▶ [Fragmento del documento]:
-- -- --
Eva de Haas es una de las dos protagonistas de la novela neerlandesa de ficción histórica La guardiana, de Yael van der Wouden, publicada en 2024.
En los Países Bajos de 1961, Eva de Haas es mecanógrafa y novia de Louis, hermano de la otra protagonista, Isabel den Brave. Isabel vive sola en la casa familiar, ubicada en el campo neerlandés, y, con los años, prácticamente se ha convertido en una ermitaña. Cuando Louis debe salir del país durante un mes para asistir a una conferencia de trabajo, Eva se queda con Isabel mientras él está fuera. Al principio, las dos mujeres no se llevan bien debido a la paranoia de Isabel (algo que no es nuevo; también sospecha que la criada le roba), que choca con la personalidad alegre de Eva y su facilidad para instalarse como si estuviera en su propia casa. Sin embargo, ambas descubren que se sienten atraídas la una por la otra y entablan una intensa relación sexual que las sorprende a ambas.
En el capítulo 5, mientras hablan sobre si Isabel siente atracción por su indeseado pretendiente, Johan, Eva recuerda a sus antiguos amantes antes de que ambas terminen besándose, lo que enciende la pasión entre ellas.
Cuando Isabel admite que no está segura de querer besar a alguien, Eva le dice que, a veces, la única forma de averiguarlo es intentándolo. Para demostrar su punto, besa ligeramente a Isabel, pero el momento pronto se vuelve más intenso: Eva vuelve a besarla y le acaricia los hombros y el pecho. Aunque Eva intenta explicar lo ocurrido diciendo que Isabel le recuerda a su hermano, sus acciones hacen difícil negar la atracción que siente por ella.
-- -- --
▶ [Tarea 1]:
Extrae del texto sobre Eva de Haas el pasaje comprendido entre "En el capítulo" y "pasión entre ellas.", ambos incluidos.
▶ [Tarea 2]:
Escribe lo que sigue en el texto sobre Eva de Haas, a partir de su última oración.

▶ [Datos guardados]:
-- -- --
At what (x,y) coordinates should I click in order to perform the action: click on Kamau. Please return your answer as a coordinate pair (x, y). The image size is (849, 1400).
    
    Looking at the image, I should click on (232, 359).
-- -- --
▶ [Respuesta 1]:
En el capítulo 5, mientras hablan sobre si Isabel siente atracción por su indeseado pretendiente, Johan, Eva recuerda a sus antiguos amantes antes de que ambas terminen besándose, lo que enciende la pasión entre ellas.

▶ [Respuesta 2]:
Más adelante se revela que Eva de Haas es judía y que su familia vivía en la casa de Isabel antes de ser desplazada durante la Segunda Guerra Mundial. El padre de Eva murió en un campo de concentración y, como consecuencia, dejó de pagar la hipoteca, por lo que el banco volvió a vender la casa a la familia de Isabel. Cuando Eva y su madre regresaron tras la guerra para recuperar la propiedad, la madre de Isabel las rechazó. Años después, la madre de Eva murió, y Eva nunca dejó de resentir haber perdido la casa.
Antes de empezar su relación con Louis, Eva describe en un diario secreto que Isabel descubrió que se sintió atraída por otros hombres y salió con ellos. El diario revela que, en 1960, Eva descubrió que Louis seguía viviendo en el pueblo y comenzó a salir con él para poder acceder a la casa y, con suerte, recuperar algunas de las pertenencias de su familia en un intento por reclamar parte de sus reliquias familiares.
Sin embargo, Eva no contaba con enamorarse de Isabel como parte de su plan. En la tercera parte, capítulo 12 de la novela, esto se confirma a través del diario de Eva, en las entradas correspondientes al día de aquel primer beso y a los primeros días embriagadores de su relación sexual.
El diario de Eva deja claro que su atracción por Isabel es genuina y emocionalmente intensa, y no simplemente un intento de manipularla. Escribe sobre su incapacidad para dejar de pensar en la intimidad física que comparten, sobre sentirse abrumada por la culpa y la confusión, e incluso sobre rezar para que Isabel pierda el interés en ella. Al mismo tiempo, admite que se siente profundamente atraída por Isabel y conmovida por la forma en que la mira y la desea.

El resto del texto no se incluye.